Generally you should commit your changes anytime you think you’ve finished something useful that doesn’t introduce problems into the system. On the average, you should be committing changes at least once a day. 

There’s two parts to this commit rule. "Finished something useful" might mean many things. This is by design. When you’ve finished a logical chunk of code that does something, feel free to commit it. "Doesn’t introduce problems" is a common courtesy to your fellow developers. Make sure, at a minimum, the system builds and passes any automated tests you have. And always update before you commit. Depending on your team size and how important the code is, you might establish a checklist for committing. Google has theirs automated. Every change the system has to build, pass tests, and pass a peer review before it can be committed. 

Remember this mantra: Commit early, commit often.

But if everyone is committing all the time, isn’t that going to cause problems?


When you’re working with people and coordinating effort, problems will inevitably arise.

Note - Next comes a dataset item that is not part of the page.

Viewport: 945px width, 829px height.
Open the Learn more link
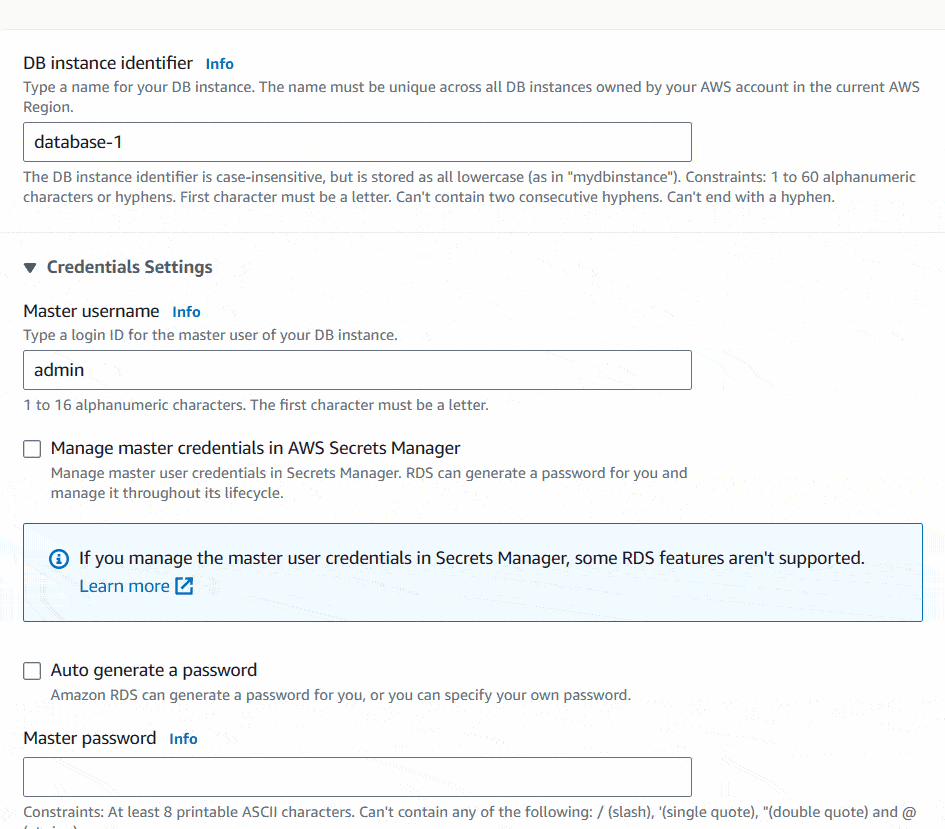click(125, 586)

Just remember, if you’re going to fail, fail early. It’s better to cause a conflict today through miscommunication while there’s plenty of time to fix it than the day before it’s time to deploy. Why? The conflicts will be smaller since you’re incrementally growing your code base. Also, since you made the changes recently they are fresh in your head and easier to work with. Code more than a week old might as well have been written by someone else. Taking a risk management approach makes mitigating this easy. The risk: "Developers use a shared repository and commit changes frequently; might cause code conflicts that break the build." The source of this risk is communication; therefore anything which helps facilitate communication can reduce the likelihood of this risk becoming a problem. Daily stand-up meetings are perfect for getting the word out about what everyone is working on. Automatically generated email updates from the version control system keep folks abreast throughout the day as changes are made. Continuous integration acts as a smoke test for uncovering integration problems while they’re small. Good merge tools can help reduce the impact of the consequence.

Once everyone gets used to the update-then-commit cycle, most of these problems go away. In my experience, big problems with code in the repository are usually a symptom of larger problems such as poor communication or failing processes.

What are some of your version control philosophies? What helps you keep things organized so you can get things done?